We have no common language with exultant murderers of the innocent and with a terrorist movement ideologically committed to the liquidation of Jewish national independence.
At no point has the P.L.O. renounced its program for the “elimination of the Zionist entity.” With startling effrontery P.L.O. spokesmen admit that their proposed state on the West Bank would be merely a convenient “point of departure,” a tactical “first stage” and finally, a combatant “arsenal” strategically situated for the easier penetration of Israel.
I am often asked a hypothetical question: How would we react if the P.L.O. agreed to abandon its weapon, terror, and its goal, the destruction of Israel? The answer is simple. Any movement that foreswore both its means and its end would by that fact become a different organization with a different leadership. There is no room for such speculation in the case of the P.L.O.
This does not mean that at this stage I disregard whatever national aspirations Palestinian Arabs have developed in recent years. However, these can be satisfied within the boundaries of historic Palestine.

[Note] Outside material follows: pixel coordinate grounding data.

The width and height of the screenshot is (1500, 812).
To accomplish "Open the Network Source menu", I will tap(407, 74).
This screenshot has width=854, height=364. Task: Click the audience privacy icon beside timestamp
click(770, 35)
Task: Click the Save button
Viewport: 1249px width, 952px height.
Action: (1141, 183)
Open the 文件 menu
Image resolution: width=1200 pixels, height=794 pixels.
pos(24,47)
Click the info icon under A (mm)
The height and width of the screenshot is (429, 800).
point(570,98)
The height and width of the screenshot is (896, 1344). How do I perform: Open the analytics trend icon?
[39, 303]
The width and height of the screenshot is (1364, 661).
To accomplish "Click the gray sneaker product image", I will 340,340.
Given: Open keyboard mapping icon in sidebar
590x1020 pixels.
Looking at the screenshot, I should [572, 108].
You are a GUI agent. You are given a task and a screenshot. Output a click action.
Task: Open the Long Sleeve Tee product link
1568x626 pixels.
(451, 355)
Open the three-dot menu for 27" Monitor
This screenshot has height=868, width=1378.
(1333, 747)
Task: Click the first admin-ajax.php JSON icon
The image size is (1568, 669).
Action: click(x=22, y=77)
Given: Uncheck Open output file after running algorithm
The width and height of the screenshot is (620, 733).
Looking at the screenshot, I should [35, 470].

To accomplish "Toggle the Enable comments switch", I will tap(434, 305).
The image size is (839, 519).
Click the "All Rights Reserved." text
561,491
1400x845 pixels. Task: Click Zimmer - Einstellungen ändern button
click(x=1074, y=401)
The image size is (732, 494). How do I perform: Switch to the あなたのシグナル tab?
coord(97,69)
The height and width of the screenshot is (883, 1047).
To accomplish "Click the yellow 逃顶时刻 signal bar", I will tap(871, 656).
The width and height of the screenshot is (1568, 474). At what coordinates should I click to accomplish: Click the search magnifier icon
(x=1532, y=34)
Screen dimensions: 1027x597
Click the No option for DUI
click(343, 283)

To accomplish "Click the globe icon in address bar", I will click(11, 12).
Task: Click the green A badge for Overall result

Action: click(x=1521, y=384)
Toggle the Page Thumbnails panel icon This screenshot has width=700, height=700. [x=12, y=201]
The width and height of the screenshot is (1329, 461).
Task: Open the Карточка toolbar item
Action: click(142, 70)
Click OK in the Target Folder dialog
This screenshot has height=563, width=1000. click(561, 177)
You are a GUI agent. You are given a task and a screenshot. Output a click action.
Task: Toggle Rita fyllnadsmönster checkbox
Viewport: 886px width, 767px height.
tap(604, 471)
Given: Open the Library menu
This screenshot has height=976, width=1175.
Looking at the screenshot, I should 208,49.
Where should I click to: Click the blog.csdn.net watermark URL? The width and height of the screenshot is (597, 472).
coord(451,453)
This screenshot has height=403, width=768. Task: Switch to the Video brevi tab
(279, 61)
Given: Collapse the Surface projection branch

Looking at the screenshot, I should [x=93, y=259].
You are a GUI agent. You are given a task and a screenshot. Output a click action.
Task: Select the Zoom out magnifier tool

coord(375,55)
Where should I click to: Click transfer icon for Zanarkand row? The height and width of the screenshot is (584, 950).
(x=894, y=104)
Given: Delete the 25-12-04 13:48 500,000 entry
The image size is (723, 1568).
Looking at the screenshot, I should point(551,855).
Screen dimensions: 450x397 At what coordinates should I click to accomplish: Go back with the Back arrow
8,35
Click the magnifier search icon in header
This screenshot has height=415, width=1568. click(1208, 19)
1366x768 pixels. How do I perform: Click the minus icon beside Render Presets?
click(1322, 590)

The majority of the refugees never left Palestine; they are settled on the West Bank and in Jordan, the majority of whose population is Palestinian. Whatever nomenclature is used, both the people involved and the territory on which they live are Palestinian.
A mini-Palestine state, planted as a time bomb against Israel on the West Bank, would only serve as a focal point for the further exploitation of regional tensions by the Soviet Union.
But in a genuine peace settlement a viable Palestine-Jordan could flourish side by side with Israel within the original area of Mandatory Palestine.
On July 21, 1974, the Israeli Government passed the following resolution: “The peace will be founded on the existence of two independent states only – Israel, with united Jerusalem as its capital, and a Jordanian-Palestinian Arab state, east of Israel, within borders to be determined in negotiations between Israel and Jordan.”
All allied problems can be equitably solved. For this to happen the adversaries of Israel will have to stop devising overt schemes for her immediate or piecemeal extinction.
There are 21 Arab states, rich in oil, land and sovereignty. There is only one small state in which Jewish national independence has been dearly achieved. Surely it is not extravagant to demand that in the current power play the right of a small democracy to freedom and life not be betrayed.
Golda Meir was Prime Minister of Israel from February 1969 to June 1974.